» Entries supplied
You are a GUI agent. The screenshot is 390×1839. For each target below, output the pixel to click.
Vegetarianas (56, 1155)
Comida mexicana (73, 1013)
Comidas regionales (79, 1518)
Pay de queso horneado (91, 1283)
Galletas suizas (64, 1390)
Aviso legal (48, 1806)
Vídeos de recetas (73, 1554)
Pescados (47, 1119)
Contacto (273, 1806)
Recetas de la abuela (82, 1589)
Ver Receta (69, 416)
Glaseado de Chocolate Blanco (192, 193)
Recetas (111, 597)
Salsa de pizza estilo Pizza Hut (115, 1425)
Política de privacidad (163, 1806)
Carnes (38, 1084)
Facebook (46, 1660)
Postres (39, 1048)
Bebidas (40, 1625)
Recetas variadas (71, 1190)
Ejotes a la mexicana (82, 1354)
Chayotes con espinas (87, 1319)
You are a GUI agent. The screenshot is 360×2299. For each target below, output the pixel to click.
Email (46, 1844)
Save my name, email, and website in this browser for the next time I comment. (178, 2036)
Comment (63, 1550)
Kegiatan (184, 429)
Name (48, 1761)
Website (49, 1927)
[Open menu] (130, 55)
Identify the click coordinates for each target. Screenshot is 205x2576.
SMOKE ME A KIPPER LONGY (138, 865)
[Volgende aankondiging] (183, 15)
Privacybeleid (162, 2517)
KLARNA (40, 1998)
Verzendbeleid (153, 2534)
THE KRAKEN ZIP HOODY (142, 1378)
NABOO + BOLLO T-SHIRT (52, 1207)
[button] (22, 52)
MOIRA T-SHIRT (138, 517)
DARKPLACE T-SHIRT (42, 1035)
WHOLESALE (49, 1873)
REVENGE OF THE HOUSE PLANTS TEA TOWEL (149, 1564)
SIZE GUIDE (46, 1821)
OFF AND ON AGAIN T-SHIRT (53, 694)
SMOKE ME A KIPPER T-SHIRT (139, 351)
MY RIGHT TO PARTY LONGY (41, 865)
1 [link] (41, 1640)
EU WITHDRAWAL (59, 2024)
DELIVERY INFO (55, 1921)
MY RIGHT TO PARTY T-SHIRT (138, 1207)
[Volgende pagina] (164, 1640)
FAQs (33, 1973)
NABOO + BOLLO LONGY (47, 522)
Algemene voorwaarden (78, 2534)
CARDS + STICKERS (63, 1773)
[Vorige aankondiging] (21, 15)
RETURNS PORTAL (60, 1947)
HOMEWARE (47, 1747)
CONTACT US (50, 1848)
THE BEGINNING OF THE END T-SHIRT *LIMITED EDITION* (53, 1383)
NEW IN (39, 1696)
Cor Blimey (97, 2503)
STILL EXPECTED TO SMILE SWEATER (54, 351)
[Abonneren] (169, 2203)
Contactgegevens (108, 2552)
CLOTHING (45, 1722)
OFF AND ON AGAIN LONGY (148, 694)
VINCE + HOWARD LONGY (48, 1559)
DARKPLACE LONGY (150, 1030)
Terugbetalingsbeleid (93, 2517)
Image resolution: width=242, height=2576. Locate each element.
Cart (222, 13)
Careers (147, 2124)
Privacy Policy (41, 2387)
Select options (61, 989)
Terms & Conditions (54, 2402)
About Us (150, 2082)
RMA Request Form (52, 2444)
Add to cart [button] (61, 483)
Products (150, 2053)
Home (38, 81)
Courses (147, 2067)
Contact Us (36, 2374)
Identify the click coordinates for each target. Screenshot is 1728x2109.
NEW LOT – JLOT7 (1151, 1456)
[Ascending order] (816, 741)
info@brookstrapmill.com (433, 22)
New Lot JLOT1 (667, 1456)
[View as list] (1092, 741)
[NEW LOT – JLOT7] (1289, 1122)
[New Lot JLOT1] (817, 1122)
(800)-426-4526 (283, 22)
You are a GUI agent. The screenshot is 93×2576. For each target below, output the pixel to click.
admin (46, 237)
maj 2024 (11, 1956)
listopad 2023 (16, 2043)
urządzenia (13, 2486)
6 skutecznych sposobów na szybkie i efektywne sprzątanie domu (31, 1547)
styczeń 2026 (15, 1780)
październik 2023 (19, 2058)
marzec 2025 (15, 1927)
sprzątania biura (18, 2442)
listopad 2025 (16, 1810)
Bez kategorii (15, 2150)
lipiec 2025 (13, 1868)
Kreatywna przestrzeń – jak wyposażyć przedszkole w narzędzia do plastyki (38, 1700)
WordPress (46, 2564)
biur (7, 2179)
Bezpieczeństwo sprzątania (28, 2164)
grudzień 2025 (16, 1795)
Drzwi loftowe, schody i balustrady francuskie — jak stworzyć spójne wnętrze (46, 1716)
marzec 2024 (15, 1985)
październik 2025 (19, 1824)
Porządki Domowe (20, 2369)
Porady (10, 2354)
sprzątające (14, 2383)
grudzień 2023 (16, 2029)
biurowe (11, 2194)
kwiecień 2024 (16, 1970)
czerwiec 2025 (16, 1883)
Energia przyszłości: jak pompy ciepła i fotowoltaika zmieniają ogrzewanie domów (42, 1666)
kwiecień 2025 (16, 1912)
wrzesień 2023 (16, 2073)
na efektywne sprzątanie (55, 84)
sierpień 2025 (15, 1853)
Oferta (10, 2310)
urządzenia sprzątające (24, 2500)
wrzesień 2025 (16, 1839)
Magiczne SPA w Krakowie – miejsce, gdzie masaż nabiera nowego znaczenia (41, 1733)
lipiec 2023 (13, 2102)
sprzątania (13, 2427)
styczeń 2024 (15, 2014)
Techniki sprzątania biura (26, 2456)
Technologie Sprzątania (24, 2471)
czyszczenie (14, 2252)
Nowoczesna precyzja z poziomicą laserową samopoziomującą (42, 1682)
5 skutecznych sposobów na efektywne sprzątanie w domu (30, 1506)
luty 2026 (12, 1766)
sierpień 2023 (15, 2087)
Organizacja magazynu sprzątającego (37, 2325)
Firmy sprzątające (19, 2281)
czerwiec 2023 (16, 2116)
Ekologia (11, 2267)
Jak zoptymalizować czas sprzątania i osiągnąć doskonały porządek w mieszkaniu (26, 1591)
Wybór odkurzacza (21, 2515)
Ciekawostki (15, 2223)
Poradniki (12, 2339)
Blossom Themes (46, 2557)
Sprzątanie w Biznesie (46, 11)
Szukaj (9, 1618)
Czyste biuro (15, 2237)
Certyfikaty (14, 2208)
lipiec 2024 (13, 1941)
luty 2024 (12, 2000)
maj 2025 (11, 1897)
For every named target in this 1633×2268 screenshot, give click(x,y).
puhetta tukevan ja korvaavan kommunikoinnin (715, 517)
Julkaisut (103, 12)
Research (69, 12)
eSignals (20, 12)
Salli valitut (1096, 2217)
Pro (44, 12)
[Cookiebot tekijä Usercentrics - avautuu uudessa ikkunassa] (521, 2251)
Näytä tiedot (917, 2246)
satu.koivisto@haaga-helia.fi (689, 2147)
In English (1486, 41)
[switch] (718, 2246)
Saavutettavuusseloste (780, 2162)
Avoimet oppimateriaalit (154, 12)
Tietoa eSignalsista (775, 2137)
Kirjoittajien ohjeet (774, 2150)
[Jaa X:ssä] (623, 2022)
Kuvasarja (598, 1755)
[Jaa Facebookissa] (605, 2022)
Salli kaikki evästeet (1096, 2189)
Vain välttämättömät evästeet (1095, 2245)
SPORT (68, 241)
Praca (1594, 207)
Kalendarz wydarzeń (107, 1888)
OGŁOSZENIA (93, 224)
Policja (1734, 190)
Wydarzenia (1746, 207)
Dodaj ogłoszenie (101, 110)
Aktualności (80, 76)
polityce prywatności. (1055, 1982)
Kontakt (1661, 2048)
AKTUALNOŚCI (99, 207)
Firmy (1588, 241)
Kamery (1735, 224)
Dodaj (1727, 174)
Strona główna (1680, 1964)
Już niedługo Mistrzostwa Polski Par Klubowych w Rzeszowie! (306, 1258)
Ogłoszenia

» Your task
Your answer must consist solely of the lines above between the line holding "About Us (150, 2082)" and the line holding "styczeń 2024 (15, 2014)", inclusive, copied exactly.

» Answer for the task
About Us (150, 2082)
RMA Request Form (52, 2444)
Add to cart [button] (61, 483)
Products (150, 2053)
Home (38, 81)
Courses (147, 2067)
Contact Us (36, 2374)
Identify the click coordinates for each target. Screenshot is 1728x2109.
NEW LOT – JLOT7 (1151, 1456)
[Ascending order] (816, 741)
info@brookstrapmill.com (433, 22)
New Lot JLOT1 (667, 1456)
[View as list] (1092, 741)
[NEW LOT – JLOT7] (1289, 1122)
[New Lot JLOT1] (817, 1122)
(800)-426-4526 (283, 22)
You are a GUI agent. The screenshot is 93×2576. For each target below, output the pixel to click.
admin (46, 237)
maj 2024 (11, 1956)
listopad 2023 (16, 2043)
urządzenia (13, 2486)
6 skutecznych sposobów na szybkie i efektywne sprzątanie domu (31, 1547)
styczeń 2026 (15, 1780)
październik 2023 (19, 2058)
marzec 2025 (15, 1927)
sprzątania biura (18, 2442)
listopad 2025 (16, 1810)
Bez kategorii (15, 2150)
lipiec 2025 (13, 1868)
Kreatywna przestrzeń – jak wyposażyć przedszkole w narzędzia do plastyki (38, 1700)
WordPress (46, 2564)
biur (7, 2179)
Bezpieczeństwo sprzątania (28, 2164)
grudzień 2025 (16, 1795)
Drzwi loftowe, schody i balustrady francuskie — jak stworzyć spójne wnętrze (46, 1716)
marzec 2024 (15, 1985)
październik 2025 (19, 1824)
Porządki Domowe (20, 2369)
Porady (10, 2354)
sprzątające (14, 2383)
grudzień 2023 (16, 2029)
biurowe (11, 2194)
kwiecień 2024 (16, 1970)
czerwiec 2025 (16, 1883)
Energia przyszłości: jak pompy ciepła i fotowoltaika zmieniają ogrzewanie domów (42, 1666)
kwiecień 2025 (16, 1912)
wrzesień 2023 (16, 2073)
na efektywne sprzątanie (55, 84)
sierpień 2025 (15, 1853)
Oferta (10, 2310)
urządzenia sprzątające (24, 2500)
wrzesień 2025 (16, 1839)
Magiczne SPA w Krakowie – miejsce, gdzie masaż nabiera nowego znaczenia (41, 1733)
lipiec 2023 (13, 2102)
sprzątania (13, 2427)
styczeń 2024 (15, 2014)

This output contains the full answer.